This species occurs in the USA on the Coastal Plain and Piedmont of eastern Georgia, the Carolinas, and Virginia, and in the Coastal Plain only of Maryland and southern New Jersey; west of the Appalachians, occurs in eastern Tennessee, Kentucky, western West Virginia, western Virginia, and southern Ohio; isolated populations in east-central Mississippi and south-central Pennsylvania (Petranka 1998).
Habitat and Ecology
It can be found in muddy springs, slow floodplain streams, and swamps along slow streams; backwater ponds and marshes created by beaver activity. Non-larval forms usually occur beneath logs and rocks, in decaying vegetation, and in muddy stream-bank burrows. Occasionally disperses from wet muddy areas. It is secretive and sometimes difficult to detect. Eggs are attached separately to objects in water (e.g., undersides of leaves in quiet pool, Green and Pauley 1987).

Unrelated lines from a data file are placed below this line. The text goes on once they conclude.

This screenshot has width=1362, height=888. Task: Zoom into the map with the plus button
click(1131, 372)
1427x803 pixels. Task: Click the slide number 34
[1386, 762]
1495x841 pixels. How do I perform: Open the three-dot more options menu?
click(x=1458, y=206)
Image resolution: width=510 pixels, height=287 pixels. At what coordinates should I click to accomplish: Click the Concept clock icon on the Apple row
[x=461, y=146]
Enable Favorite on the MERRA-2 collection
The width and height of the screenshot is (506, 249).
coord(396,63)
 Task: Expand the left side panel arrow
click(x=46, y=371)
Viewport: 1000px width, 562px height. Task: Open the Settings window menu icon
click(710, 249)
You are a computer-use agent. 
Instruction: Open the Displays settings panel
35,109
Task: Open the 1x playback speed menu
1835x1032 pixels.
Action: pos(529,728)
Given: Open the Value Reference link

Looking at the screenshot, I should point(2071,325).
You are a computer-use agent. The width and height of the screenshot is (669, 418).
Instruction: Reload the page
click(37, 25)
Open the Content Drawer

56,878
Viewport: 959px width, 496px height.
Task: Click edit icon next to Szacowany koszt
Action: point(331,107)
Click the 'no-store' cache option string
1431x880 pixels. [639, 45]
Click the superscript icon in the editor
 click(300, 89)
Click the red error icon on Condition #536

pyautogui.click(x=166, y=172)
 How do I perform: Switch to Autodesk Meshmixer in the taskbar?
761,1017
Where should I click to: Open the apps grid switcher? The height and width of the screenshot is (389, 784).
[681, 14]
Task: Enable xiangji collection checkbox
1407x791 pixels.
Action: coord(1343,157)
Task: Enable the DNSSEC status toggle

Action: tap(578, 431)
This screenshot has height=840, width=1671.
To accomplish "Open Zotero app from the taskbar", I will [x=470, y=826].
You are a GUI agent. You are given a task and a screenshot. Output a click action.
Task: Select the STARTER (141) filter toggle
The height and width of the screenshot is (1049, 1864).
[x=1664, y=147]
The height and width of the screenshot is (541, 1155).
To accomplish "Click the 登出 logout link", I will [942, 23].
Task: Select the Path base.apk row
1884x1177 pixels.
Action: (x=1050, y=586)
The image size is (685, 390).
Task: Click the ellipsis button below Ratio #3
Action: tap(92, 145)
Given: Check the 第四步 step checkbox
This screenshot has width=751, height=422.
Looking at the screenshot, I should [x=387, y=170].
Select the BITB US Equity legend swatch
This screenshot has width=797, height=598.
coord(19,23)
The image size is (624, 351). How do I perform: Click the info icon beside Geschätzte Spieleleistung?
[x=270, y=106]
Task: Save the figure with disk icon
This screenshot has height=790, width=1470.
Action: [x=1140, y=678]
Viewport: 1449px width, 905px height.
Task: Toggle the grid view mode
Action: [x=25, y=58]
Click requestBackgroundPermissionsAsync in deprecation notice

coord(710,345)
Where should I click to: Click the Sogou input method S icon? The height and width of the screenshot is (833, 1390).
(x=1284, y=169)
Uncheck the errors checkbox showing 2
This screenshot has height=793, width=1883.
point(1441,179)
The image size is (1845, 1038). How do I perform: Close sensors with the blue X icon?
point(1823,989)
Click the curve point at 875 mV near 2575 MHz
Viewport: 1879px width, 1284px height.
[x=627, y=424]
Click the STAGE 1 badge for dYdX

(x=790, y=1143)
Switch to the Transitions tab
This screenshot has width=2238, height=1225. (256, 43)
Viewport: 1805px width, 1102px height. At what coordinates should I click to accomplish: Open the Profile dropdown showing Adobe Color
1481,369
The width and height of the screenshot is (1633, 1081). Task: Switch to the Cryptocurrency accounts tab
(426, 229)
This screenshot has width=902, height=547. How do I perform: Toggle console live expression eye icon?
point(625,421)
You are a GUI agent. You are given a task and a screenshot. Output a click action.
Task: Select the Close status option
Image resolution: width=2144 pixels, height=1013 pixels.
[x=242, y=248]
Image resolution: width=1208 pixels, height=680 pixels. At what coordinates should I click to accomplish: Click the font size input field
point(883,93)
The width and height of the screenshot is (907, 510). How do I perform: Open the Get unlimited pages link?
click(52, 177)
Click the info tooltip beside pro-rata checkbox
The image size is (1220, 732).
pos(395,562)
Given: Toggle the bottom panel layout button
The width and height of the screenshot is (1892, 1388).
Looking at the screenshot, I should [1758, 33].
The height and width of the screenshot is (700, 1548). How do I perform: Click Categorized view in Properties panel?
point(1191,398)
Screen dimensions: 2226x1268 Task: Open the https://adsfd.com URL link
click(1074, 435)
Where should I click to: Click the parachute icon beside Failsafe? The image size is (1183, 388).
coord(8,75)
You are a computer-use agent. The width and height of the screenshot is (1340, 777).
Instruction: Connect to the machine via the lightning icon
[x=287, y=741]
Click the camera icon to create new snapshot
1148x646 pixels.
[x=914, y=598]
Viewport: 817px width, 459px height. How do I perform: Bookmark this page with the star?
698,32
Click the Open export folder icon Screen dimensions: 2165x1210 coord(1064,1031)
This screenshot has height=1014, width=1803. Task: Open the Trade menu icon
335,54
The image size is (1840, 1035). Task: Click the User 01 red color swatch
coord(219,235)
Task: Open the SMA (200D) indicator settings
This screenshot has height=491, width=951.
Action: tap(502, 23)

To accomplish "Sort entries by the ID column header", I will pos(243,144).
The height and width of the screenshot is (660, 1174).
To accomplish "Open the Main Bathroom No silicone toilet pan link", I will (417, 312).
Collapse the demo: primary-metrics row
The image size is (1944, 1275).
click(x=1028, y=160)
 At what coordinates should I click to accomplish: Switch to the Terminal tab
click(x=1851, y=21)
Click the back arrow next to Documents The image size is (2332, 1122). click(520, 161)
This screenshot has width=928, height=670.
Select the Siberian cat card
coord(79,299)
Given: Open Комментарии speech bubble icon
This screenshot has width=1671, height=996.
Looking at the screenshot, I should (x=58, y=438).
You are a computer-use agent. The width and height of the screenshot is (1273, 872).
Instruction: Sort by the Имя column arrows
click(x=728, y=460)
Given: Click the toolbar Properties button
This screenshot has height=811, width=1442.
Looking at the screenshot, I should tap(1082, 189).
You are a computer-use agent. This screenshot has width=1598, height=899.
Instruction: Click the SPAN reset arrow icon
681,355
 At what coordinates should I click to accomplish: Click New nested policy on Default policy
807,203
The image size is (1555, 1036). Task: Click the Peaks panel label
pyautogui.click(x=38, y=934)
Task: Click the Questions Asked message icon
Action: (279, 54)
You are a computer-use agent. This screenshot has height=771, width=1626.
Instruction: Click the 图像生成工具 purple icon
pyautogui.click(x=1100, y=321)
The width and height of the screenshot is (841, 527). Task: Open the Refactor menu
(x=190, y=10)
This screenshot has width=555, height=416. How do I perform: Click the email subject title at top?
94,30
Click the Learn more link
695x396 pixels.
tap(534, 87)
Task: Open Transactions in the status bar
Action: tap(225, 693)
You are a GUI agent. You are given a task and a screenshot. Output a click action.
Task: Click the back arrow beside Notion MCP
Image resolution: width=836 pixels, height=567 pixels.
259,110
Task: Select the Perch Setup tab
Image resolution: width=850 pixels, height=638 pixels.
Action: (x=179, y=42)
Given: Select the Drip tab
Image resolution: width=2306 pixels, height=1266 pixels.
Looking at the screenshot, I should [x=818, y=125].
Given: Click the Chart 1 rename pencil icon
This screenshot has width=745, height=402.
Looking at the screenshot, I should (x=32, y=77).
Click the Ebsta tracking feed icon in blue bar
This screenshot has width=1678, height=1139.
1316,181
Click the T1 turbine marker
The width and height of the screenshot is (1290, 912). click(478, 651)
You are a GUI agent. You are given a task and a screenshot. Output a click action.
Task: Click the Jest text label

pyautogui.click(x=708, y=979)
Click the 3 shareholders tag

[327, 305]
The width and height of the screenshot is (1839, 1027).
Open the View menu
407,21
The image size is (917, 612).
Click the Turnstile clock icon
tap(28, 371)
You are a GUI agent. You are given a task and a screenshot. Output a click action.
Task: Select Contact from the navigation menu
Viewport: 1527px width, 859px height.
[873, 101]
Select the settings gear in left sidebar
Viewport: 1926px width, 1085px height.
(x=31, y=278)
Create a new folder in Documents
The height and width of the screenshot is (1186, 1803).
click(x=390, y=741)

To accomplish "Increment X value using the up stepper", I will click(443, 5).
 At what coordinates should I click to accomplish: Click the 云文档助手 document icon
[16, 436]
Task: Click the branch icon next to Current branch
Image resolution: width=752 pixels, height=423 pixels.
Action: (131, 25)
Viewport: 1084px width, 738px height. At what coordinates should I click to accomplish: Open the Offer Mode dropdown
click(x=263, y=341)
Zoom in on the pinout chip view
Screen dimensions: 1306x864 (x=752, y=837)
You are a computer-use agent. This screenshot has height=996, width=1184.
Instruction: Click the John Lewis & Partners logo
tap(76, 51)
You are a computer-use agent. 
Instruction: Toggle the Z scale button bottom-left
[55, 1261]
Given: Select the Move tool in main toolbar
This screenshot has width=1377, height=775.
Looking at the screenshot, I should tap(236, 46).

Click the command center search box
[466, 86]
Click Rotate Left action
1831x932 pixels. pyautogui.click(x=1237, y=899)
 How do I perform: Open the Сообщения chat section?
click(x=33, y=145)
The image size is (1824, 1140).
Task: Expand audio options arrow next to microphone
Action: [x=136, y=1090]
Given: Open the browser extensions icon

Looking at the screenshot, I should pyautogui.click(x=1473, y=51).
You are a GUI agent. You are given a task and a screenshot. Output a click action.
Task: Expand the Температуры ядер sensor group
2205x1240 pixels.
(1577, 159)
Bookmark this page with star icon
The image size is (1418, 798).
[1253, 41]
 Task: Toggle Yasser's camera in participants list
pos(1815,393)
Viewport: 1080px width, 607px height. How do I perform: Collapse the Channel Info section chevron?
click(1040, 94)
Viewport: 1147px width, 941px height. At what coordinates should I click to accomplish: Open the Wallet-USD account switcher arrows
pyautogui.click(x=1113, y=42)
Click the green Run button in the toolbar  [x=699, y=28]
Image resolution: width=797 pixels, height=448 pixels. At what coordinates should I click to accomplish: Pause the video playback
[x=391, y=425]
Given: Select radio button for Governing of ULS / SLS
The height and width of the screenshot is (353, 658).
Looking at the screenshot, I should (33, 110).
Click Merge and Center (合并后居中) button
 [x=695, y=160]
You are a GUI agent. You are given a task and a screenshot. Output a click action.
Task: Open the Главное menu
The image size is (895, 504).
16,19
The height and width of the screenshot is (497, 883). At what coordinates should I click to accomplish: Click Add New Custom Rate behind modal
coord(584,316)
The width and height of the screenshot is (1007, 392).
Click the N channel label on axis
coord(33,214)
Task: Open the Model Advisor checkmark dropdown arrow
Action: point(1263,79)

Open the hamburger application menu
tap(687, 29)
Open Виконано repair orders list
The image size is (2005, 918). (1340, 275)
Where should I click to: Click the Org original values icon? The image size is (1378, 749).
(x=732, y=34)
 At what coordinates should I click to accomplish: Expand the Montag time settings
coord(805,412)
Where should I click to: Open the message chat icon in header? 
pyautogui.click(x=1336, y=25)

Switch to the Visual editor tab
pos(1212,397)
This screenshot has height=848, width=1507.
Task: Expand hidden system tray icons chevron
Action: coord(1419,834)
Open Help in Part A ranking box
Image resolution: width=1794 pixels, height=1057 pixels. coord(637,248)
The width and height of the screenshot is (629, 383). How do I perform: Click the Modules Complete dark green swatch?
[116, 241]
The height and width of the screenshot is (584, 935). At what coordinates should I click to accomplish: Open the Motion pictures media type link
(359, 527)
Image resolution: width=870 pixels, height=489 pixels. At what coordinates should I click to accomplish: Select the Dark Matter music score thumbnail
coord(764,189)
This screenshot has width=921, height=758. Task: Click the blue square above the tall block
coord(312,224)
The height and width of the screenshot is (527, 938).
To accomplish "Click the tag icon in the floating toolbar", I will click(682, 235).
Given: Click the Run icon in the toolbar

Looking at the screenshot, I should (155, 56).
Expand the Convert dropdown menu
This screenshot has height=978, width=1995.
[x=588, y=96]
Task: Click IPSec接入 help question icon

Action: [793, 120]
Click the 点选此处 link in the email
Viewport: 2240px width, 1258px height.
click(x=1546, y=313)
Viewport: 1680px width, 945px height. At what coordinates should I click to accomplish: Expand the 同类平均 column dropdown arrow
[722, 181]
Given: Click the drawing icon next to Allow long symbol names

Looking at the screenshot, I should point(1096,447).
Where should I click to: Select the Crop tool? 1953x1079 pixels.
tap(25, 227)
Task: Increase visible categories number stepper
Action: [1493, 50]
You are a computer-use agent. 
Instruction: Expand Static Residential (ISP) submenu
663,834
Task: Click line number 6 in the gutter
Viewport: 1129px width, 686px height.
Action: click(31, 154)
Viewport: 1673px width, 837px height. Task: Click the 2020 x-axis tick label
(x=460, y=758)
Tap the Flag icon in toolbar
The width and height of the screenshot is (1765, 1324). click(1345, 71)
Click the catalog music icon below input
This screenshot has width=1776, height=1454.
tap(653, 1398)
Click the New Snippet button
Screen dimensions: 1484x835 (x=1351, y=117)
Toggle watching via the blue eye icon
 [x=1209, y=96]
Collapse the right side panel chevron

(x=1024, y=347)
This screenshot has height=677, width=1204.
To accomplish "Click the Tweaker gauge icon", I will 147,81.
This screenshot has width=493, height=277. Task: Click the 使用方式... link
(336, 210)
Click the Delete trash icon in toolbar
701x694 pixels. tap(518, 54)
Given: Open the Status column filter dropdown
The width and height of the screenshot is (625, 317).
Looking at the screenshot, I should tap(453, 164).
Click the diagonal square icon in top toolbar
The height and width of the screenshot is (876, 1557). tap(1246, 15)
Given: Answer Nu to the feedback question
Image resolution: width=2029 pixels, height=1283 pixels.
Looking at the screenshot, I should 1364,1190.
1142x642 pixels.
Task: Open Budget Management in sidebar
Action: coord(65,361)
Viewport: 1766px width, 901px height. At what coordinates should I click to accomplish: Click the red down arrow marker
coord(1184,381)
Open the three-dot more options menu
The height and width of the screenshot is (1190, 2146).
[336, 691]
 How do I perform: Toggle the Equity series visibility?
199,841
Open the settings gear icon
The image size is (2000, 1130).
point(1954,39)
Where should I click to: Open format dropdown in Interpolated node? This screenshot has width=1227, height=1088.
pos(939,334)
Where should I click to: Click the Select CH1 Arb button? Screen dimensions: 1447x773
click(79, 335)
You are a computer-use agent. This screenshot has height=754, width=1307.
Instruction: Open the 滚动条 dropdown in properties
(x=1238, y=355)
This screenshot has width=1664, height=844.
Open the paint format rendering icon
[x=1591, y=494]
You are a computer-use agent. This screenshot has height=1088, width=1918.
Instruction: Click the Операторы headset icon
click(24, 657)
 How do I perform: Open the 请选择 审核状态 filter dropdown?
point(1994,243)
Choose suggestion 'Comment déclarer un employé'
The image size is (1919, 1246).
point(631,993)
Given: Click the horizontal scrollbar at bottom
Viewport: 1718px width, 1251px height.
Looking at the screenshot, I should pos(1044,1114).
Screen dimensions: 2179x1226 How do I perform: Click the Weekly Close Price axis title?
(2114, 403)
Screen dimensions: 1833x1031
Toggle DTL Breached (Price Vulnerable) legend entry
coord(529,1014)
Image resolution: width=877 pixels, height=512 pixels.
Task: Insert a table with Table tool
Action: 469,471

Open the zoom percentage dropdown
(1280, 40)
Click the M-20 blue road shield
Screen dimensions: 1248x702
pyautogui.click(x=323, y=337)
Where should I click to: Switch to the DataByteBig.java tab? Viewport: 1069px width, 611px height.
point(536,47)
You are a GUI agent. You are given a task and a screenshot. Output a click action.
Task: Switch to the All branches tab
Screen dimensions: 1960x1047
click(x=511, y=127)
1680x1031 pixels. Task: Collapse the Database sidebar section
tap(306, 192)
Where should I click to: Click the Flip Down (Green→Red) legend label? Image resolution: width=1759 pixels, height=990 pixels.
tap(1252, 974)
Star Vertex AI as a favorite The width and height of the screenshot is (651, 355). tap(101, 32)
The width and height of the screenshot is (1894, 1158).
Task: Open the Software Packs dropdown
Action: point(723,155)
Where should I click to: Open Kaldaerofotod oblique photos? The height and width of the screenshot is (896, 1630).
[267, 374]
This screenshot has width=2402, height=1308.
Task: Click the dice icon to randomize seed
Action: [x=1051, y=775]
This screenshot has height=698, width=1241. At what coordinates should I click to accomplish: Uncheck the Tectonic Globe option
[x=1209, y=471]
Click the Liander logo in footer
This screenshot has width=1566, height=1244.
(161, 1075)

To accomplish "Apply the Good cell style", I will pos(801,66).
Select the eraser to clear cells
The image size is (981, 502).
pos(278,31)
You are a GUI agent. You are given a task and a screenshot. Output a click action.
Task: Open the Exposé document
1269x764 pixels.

There are many occurrences, probably stable distribution and abundance but few data are available.
It is not threatened. Can probably tolerate habitat disturbance (e.g., siltation) better than can many eastern salamanders (Petranka 1998). However, clear-cutting and urbanization can no doubt impact local populations.
Population monitoring is needed. It occurs in many protected areas.
Red List Status
Least Concern (LC)
Distinctiveness of nominal subspecies has not been confirmed by genetic data. Subspecies diastictus was proposed as a distinct species by Collins (1991), but he did not present any data to support this proposal. Frost (2007) recognized Pseudotriton diastictus as a distinct species but did not cite any data to support this arrangement. Crother (2008) retained diastictus as a subspecies of Pseudotriton montanus. Pending further data, this database includes diastictus as a subspecies of Pseudotriton montanus.